A capital, Beirute, tornou-se uma cidade conhecida pelo seu incrível cosmopolitismo. Mulheres e homens de todas as religiões, identidades e origens, cruzam-se nas ruas, restaurantes, bares e discotecas, e tudo o que importa a esta geração pós-guerra é perder-se nas luzes da noite e no glamour, alheios ao xadrez político da sobrevivência.
Embora em Beirute não existam as mesmas restrições sexuais, religiosas e políticas que predominam em muitos países árabes, e a cidade se mostre orgulhosa da modernidade que alcançou, há todo um ‘subterrâneo’, onde pulsam os vícios de uma sociedade que decide ignorar deliberadamente os seus males.
Rana Eid é realizadora e filha de um general libanês que viu recentemente o seu documentário “Panoptic” censurado pelas autoridades militares libanesas, e, como tal, impedida de o exibir em salas e festivais de cinema. A censura deve-se ao facto de o seu documentário retratar os centros de detenção subterrâneos onde são mantidos, sem julgamento, imigrantes ilegais – na sua maioria etíopes, filipinos e egípcios –, detidos por não terem visto de trabalho ou por terem fugido de casas onde faziam trabalho doméstico em condições que roçam a escravatura.

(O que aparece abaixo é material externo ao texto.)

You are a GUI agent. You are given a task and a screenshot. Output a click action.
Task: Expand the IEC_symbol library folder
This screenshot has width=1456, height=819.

Muitos países árabes têm sido criticados por organizações de Direitos Humanos por implementarem um sistema (Kefala) que explora trabalhadores migrantes e os sujeita à mercê dos seus empregadores, impedindo-os de viajar ou mudar de emprego.
Na parte final do documentário, Rana Eid filma a vida noturna de Beirute e o modo de estar de jovens que deslizam pela noite, em modo alienado, enquanto viram as costas ao passado, procurando desesperadamente viver o presente. Preocupa-a que esta geração não tenha qualquer interesse por política e se tenha rendido à desilusão.
Nas suas inúmeras contradições entre tradição e modernidade, o Líbano tem sido poupado, por enquanto, a uma guerra aberta, mas, ao recusar-se a enfrentar os graves problemas existentes, corre o risco de abraçar um futuro sem esperança e sem sentido para os mais novos.